# QUESTIONS TO ANSWER
**A.** According to the menopause guide, what percentage of women do experts reckon experience the symptoms of menopause?
**B.** Resume the menopause guide, picking up after its final sentence.
----- EXTRACT -----
Midlife is full of surprises – and not all of them are good… If you are reading this guide then I’m guessing that you are touched in some way by symptoms of the menopause – or more accurately, the transition to menopause. Perhaps you are even horrified at the person looking back at you in the mirror. Who is this person? What on earth happened? You are not alone. Until recently, when celebrities like Cameron Diaz, Gillian Anderson and Kirsty Walk started speaking out about their experiences, menopause was the silent shame. Yet experts reckon that 80% of women experience the symptoms of menopause.
----- SUPPLIED DATA -----
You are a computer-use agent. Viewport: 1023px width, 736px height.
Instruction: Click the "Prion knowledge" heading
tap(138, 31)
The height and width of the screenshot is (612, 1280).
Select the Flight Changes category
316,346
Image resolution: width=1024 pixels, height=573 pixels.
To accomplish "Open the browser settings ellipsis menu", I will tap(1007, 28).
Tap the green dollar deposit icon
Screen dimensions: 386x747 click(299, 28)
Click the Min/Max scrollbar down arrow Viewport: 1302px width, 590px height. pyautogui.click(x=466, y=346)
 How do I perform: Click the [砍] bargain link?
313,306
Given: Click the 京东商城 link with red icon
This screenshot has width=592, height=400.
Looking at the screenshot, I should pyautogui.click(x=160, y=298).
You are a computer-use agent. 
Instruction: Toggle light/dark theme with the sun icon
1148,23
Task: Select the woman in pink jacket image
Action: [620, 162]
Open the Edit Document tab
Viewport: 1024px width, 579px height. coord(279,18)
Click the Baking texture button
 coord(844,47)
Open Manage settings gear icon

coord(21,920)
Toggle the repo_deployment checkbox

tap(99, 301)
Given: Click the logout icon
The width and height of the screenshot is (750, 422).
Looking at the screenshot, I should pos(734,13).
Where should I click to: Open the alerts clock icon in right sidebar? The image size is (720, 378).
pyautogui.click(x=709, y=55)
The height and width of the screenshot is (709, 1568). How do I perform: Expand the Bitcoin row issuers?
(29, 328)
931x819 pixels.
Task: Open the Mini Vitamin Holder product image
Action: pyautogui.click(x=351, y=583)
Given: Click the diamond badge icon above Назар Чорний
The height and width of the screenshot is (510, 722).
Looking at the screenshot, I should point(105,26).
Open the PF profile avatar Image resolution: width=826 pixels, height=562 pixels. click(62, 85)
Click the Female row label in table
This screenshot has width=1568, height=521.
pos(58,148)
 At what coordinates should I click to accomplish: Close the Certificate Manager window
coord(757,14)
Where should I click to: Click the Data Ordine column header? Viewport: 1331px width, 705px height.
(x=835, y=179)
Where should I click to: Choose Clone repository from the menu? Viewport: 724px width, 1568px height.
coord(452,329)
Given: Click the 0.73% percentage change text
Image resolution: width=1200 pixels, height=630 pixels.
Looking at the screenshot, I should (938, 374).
-----
# WRITTEN ANSWERS
**A.** 80%

**B.**
1. Watch what you eat
One of the tragedies about menopause is the realisation that you really cannot get away with eating the same foods you used to. Your body has changed, and you need to learn to eat for this new way of being. Why? The drop in oestrogen levels that occurs during menopause has a side effect of redistributing body fat and excess pounds start to settle around the waist. On top of that, the change that happens in relation to oestrogen and progesterone at this stage of life is also likely to make your body less sensitive to insulin, the fat-storage hormone. This is produced in response to you eating carbohydrates. When the body’s cells are less sensitive to insulin, more insulin is needed to do the same job, and more insulin produced means more fat stored. There are also lifestyle factors to consider. Muscle mass diminishes with age while fat increases. That means it’s more important than ever to switch from whatever kind of diet you’re on now to a low-GL (glycaemic load) diet that balances your blood sugar levels. This means you will be eating foods that do not trigger insulin secretion in response to what you eat.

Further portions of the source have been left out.